Memejamkan mata sejenak, tangan Daisuke memotong cokelat agak besar "Makanya."Daisuke menjeda perkataannya, tangannya keduanya memegang cokelat dan menyodorkan pada Hikari "Kanan kekasih, kiri sahabat."

Tidak lama, begitu Daisuke selesai berkata, Hikari segera menggerakkan tangannya, menggenggam tangan kanan Daisuke dan menggigit cokelatnya. Daisuke agak melebarkan matanya, tak menyangka reaksi cepat Hikari "Cepat banget. Tak pikir-pikir dulu?"

Menyelesaikan kunyahannya dan menelan, dan menghela napas lega "Aku sudah menunggu lama kata-katamu ini. Tak mungkin aku tak cepat bereaksi untuk menerimanya."

Daisuke menghela napas lega, dia benar-benar memikirkannya hingga sedikit lelah, nampak dari wajahnya, ada sedikit kehitaman di bawah kelopak matanya.
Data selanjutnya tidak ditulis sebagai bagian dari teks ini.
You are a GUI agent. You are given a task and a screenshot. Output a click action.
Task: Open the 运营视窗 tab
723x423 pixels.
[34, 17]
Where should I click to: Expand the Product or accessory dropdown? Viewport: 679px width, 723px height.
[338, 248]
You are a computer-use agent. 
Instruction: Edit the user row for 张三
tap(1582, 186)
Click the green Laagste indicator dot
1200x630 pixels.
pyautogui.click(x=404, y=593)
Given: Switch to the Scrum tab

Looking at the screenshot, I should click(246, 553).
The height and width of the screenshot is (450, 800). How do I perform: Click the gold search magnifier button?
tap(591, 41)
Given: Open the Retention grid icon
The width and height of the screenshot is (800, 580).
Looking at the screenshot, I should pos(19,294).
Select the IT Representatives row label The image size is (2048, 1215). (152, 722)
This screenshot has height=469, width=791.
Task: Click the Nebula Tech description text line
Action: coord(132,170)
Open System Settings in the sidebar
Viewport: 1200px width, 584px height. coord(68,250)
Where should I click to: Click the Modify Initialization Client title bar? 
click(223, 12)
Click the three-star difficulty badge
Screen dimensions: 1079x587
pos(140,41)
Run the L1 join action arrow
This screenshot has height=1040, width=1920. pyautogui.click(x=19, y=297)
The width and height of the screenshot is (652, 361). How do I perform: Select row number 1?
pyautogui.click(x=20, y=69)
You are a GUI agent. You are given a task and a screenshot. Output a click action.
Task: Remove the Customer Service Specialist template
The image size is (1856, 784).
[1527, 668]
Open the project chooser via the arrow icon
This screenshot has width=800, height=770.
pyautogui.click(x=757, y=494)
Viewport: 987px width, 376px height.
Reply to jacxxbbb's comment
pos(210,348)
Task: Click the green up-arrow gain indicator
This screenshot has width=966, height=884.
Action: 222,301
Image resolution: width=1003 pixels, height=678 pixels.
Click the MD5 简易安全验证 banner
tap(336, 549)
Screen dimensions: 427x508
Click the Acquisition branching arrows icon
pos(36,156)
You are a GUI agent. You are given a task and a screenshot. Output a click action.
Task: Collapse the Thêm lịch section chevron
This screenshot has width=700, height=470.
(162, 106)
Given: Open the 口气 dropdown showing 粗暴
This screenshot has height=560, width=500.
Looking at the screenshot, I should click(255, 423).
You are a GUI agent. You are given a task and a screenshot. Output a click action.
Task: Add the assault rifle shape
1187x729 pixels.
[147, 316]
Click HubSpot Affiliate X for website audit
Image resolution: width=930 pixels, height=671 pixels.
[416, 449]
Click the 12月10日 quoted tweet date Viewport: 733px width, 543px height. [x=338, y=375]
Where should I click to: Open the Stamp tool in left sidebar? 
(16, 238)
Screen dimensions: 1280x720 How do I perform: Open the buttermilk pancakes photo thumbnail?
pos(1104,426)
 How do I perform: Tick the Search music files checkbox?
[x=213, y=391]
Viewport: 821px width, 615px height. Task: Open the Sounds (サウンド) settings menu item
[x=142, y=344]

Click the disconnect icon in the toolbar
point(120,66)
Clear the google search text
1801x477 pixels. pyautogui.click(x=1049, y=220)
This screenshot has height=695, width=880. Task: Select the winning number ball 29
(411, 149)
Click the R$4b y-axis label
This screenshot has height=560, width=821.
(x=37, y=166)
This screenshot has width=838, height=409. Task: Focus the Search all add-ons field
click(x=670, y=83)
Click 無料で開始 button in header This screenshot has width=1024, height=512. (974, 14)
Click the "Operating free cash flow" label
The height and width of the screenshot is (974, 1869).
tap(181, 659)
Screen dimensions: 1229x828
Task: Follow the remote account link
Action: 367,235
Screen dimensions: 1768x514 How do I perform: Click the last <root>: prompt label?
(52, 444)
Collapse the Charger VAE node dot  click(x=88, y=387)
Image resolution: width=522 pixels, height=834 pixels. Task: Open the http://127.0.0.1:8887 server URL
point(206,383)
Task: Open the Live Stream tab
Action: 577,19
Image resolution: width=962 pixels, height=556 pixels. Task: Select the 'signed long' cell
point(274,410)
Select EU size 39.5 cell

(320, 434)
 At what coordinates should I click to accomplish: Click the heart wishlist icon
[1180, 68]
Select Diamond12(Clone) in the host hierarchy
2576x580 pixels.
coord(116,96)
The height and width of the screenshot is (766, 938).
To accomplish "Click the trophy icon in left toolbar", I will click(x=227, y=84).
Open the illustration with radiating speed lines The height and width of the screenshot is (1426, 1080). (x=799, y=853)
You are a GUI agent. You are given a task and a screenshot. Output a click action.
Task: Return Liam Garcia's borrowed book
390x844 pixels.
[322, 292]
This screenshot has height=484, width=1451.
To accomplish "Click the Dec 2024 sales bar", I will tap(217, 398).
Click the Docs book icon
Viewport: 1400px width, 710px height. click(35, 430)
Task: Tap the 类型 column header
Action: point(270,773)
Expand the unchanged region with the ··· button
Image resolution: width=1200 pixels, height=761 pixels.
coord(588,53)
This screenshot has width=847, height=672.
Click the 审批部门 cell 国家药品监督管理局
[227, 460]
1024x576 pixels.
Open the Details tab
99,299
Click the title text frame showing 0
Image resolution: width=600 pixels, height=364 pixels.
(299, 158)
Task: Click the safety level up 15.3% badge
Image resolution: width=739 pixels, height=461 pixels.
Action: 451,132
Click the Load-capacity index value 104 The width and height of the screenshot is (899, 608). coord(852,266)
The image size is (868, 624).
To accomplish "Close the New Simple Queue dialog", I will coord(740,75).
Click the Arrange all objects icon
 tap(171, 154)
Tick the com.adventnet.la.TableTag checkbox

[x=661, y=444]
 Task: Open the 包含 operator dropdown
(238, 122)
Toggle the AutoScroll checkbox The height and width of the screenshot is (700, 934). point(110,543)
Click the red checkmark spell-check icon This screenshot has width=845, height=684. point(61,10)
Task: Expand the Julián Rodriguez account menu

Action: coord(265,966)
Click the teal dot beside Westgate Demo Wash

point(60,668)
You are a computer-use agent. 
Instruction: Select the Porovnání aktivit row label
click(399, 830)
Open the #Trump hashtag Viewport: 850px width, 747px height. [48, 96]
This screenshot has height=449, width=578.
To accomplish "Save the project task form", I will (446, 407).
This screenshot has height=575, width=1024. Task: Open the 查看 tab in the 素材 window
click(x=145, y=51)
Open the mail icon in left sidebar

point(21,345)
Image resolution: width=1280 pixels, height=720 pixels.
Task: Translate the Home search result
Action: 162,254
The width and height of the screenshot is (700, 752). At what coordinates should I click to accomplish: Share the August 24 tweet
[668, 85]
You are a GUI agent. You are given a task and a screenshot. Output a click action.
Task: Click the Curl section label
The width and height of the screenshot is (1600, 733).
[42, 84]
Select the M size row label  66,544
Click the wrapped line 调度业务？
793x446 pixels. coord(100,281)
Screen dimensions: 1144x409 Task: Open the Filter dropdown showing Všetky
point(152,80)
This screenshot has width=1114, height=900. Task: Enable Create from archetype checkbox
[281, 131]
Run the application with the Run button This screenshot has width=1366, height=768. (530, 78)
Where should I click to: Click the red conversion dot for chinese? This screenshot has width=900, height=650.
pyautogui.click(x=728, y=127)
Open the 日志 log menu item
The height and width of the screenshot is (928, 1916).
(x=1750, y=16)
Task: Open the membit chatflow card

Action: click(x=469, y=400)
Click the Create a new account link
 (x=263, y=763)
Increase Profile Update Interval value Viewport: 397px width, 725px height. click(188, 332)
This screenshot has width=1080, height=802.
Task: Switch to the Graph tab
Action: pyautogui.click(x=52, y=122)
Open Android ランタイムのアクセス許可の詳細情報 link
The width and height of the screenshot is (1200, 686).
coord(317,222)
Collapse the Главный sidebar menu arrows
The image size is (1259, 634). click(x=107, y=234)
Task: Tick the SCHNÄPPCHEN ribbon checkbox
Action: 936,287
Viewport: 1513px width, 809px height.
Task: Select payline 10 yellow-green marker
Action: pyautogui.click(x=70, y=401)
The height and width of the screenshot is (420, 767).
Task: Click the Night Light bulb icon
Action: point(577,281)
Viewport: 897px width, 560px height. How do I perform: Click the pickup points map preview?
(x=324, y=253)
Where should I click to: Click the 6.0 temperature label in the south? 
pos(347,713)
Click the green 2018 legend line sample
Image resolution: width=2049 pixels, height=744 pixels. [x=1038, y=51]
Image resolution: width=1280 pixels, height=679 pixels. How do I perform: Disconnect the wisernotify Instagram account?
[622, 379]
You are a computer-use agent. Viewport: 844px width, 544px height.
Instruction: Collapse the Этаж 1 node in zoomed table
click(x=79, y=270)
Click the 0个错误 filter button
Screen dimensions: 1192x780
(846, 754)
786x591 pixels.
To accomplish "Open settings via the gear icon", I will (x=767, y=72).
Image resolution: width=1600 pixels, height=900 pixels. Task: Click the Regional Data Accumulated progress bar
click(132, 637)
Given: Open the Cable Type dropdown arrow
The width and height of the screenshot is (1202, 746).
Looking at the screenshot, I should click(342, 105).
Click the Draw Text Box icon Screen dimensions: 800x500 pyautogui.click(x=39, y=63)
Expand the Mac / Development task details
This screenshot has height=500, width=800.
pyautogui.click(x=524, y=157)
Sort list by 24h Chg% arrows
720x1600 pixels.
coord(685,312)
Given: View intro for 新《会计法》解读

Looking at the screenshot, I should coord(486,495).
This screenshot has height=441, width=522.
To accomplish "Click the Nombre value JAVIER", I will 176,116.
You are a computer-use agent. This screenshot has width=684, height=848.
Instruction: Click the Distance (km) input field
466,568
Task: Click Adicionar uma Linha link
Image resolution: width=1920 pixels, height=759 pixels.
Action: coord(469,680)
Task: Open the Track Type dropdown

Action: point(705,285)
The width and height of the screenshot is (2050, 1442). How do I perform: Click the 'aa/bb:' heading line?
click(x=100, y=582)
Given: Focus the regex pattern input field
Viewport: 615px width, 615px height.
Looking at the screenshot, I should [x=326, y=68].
Keduanya tersenyum kecil, Hikari mengambil cokelat dari tangan kiri Daisuke. Kemudian Hikari menarik tangan kanan Daisuke, meminta untuk saling menyuapi. Keduanya pun memakan cokelat sodoran masing-masing.

"Kau benar."Daisuke berbicara di sela kunyahannya "Aku terlalu lama ya."

"Tidak juga."Hikari memegang tangan kanan Daisuke "Sama sepertimu, aku juga memikirkannya baru-baru ini."

"Bukankah kamu baru mengatakan menunggunya lama?"

"Iya."jeda sejenak "Aku hanya menunggu kata-kata seperti kamu mengajakku menjalin hubungan. Itu sudah lama, namun memikirkan aku dan kamu menjadi sepasang kekasih, baru kemarin-kemarin saja, tepatnya sih setelah di tembak Takeru-kun."Hikari bangkit dari duduknya "Aku hanya berpikir, kebersamaan kita sudah sangat menyenangkan. Makanya, ku pikir, mungkin aku dan kamu tak perlu meresmikan sebuah hubungan, karena dengan sendirinya kita sudah sangat dekat. Mungkin nantinya, aku yang akan di posisi mengajakmu untuk menjalin hubungan, bila Daisuke-kun tidak mengatakannya sekarang."

"Dan saat kamu mengatakan itu, kemungkinan besar aku juga akan bereaksi cepat sepertimu."

"Oh aku percaya itu."

"Begitu kah? Mungkin saja aku tertarik cewek lain."

"Saat itu, akan ku tarik kembali kamu ke sisiku."Hikari tersenyum lebar "Karena bagiku, masa lalu dan sekarang, hanya kamu lelaki yang paling bisa membuat hariku menyenangkan. Dan di masa depan, kemungkinan besar juga begitu."Hikari menggerakkan tangannya, memegang dada Daisuke "Karena aku akan mengikuti kemana pun kamu pergi."

Senyumnya berganti menjadi seringai, Daisuke memerah melihat sebuah raut wajah yang jarang di perlihatkan Hikari. Daisuke memberi senyum, dan berdiri, menggerakkan tangan kanannya dan mengacak rambut Hikari pelan. Hikari tersipu memerah, tangan Daisuke turun dan merangkul pundak Hikari "Pulang yuk. Sore nih."